Though Vionnet began her training in the late 19th century, when artifice and decoration were the foundations of fashion, she developed a startlingly modern, deceptively simple approach to design. Many of her garments were based on simple geometric forms; square, circle or rectangle. The bias cut was integral to her work, and largely eliminated the need for shaping darts. Vionnet disliked corsets, and designed her garments to be worn without this confining undergarment. House models were encouraged to go without undergarments during fittings.
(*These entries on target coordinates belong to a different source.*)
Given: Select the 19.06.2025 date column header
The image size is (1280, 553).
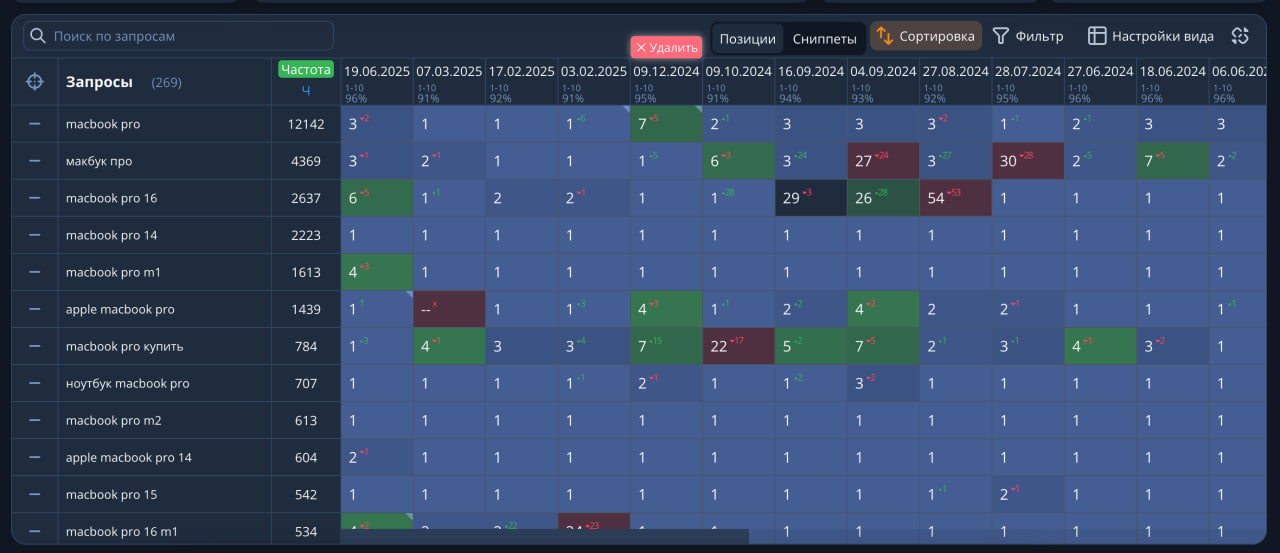Looking at the screenshot, I should coord(377,72).
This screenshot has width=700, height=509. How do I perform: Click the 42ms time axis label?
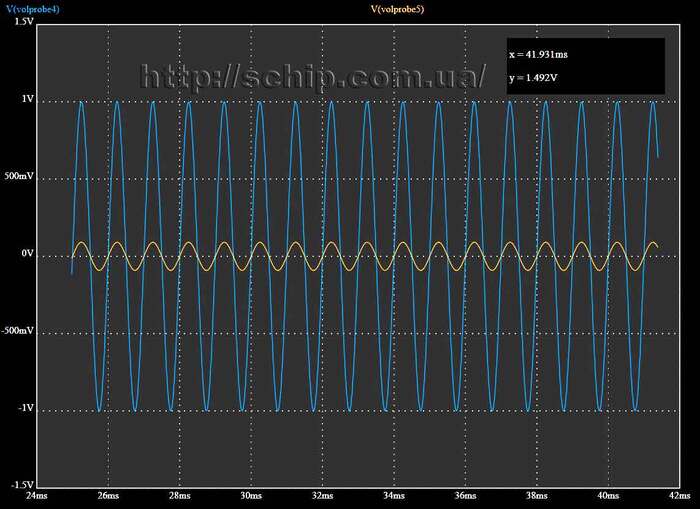click(679, 495)
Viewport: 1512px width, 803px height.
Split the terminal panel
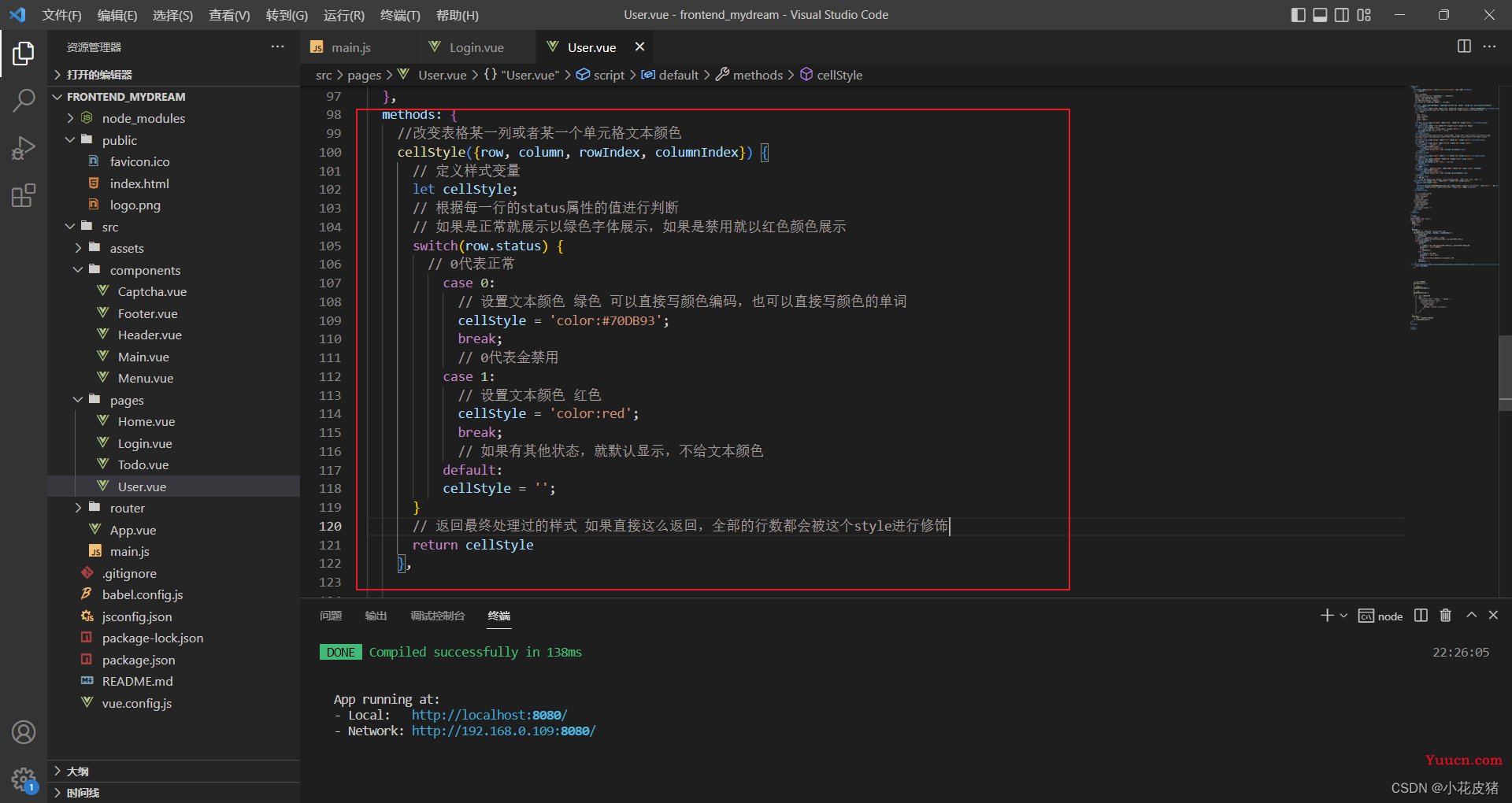click(x=1421, y=616)

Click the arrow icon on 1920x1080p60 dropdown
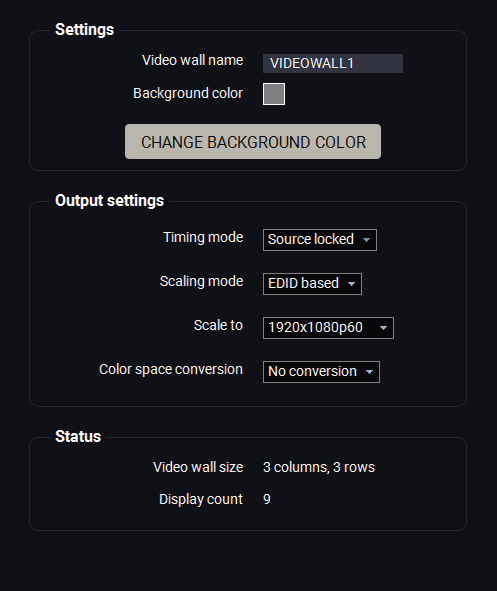383,328
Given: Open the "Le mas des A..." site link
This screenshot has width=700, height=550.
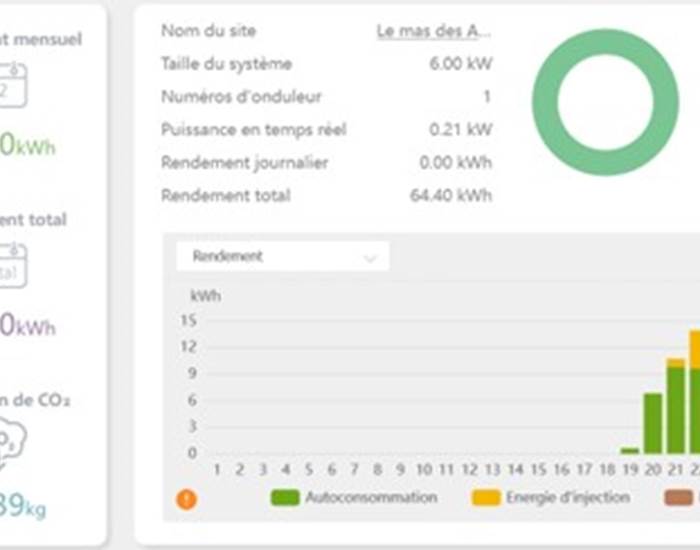Looking at the screenshot, I should click(433, 31).
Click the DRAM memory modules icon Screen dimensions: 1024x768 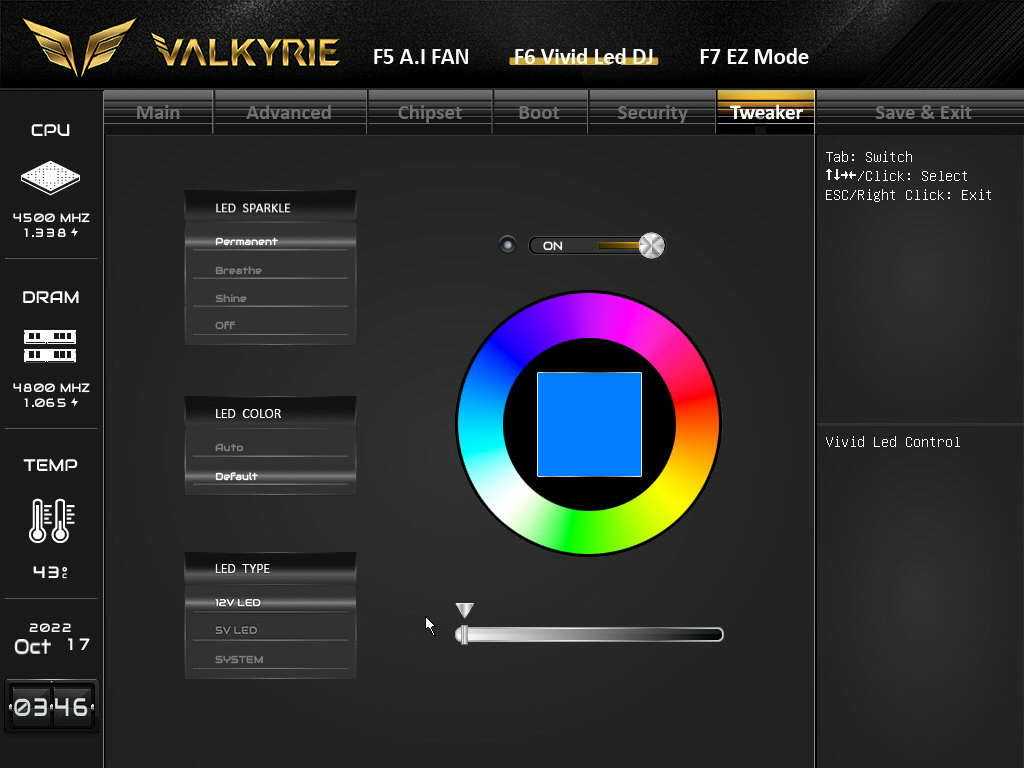50,346
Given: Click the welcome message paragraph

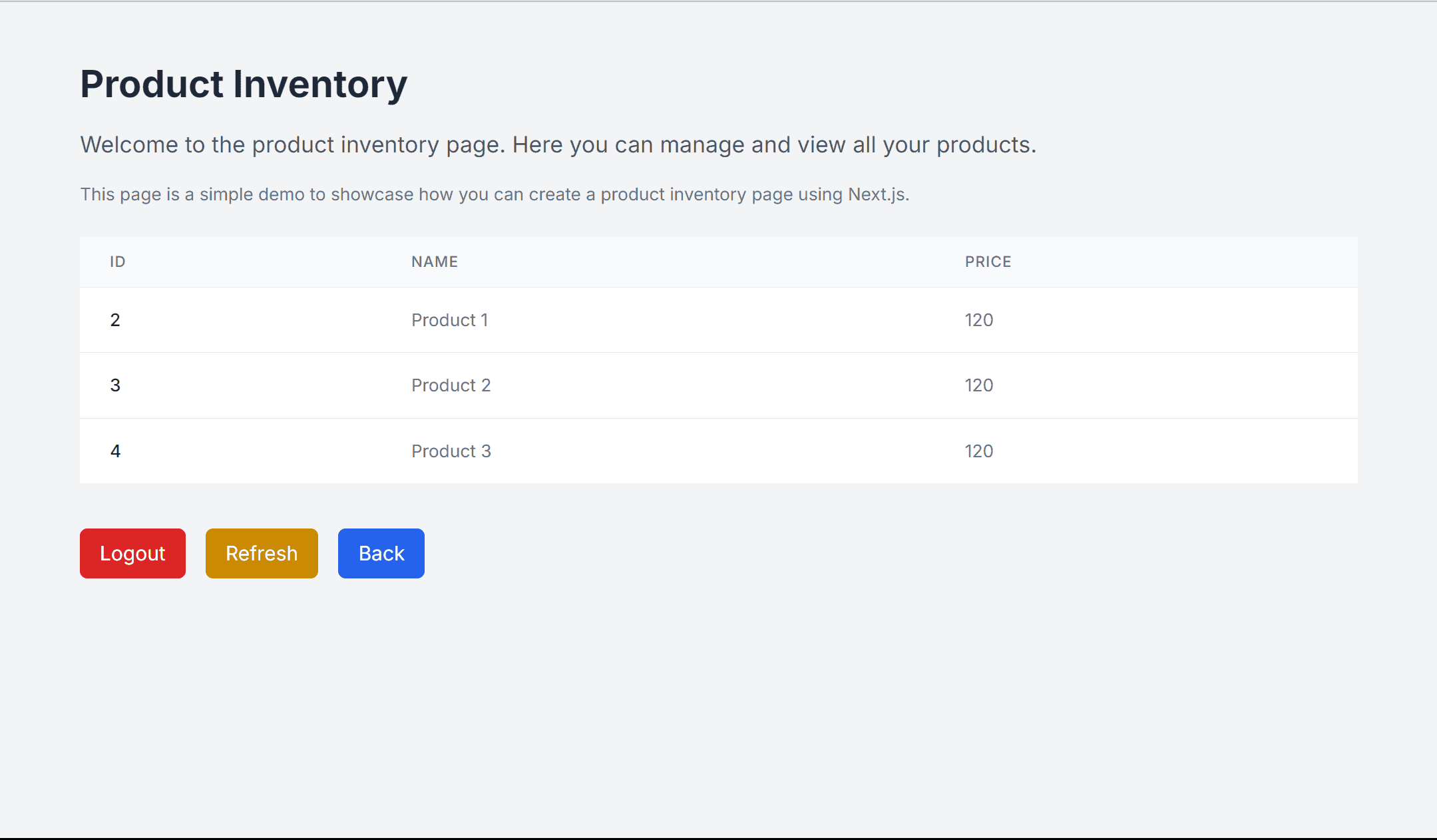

Vionnet’s primary concern was the form of a garment and how the garment related to the body. Working on her legendary wooden mannequin, Vionnet draped, cut, and slashed plain muslin toiles until a satisfactory design emerged. A suitable textile was chosen only after the design was complete. Vionnet herself tended towards neutrals, as she acknowledged in a 1937 interview: “I like black and white. They are pure color. Next to them, I like natural colors like the blue and green of eyes and red of lips.”1 In lieu of color, Vionnet often created textural contrasts by using different sides of the same fabric, or by pairing different textures in the same garment. If a patterned or brightly colored textile appeared in a Vionnet design, it was probably selected by Marcelle Chaumont, the premiѐre of Vionnet’s atelier. Chaumont’s color sense mediated Vionnet’s taste for neutrals.
Though Vionnet may have been most concerned with form, many of her garments feature sophisticated, carefully placed embellishment. Aware that her creative strength was in dressmaking, not surface design, Vionnet hired designers to create patterns for textile and surface decoration. From 1919 to 1925, she worked closely with Thayaht. In addition to creating surface designs for Vionnet, he illustrated her garments for the French fashion journal La Gazette du Bon Ton. In 1918, Vionnet hired Marie-Louise Favot. A dressmaker and trained artist, Favot (nicknamed Yo because Vionnet already employed another Marie-Louise) designed all of Vionnet’s embroidery motifs. Though the motifs were designed in-house, the actual work was contracted out to Michonet, a Parisian embroidery firm founded in 1858. Because so many of Vionnet’s designs were cut on the bias, innovative techniques were used to apply surface decoration. For example, embroidery stitches were angled to follow the grain of the bias-cut fabric so as not to interfere with the drape.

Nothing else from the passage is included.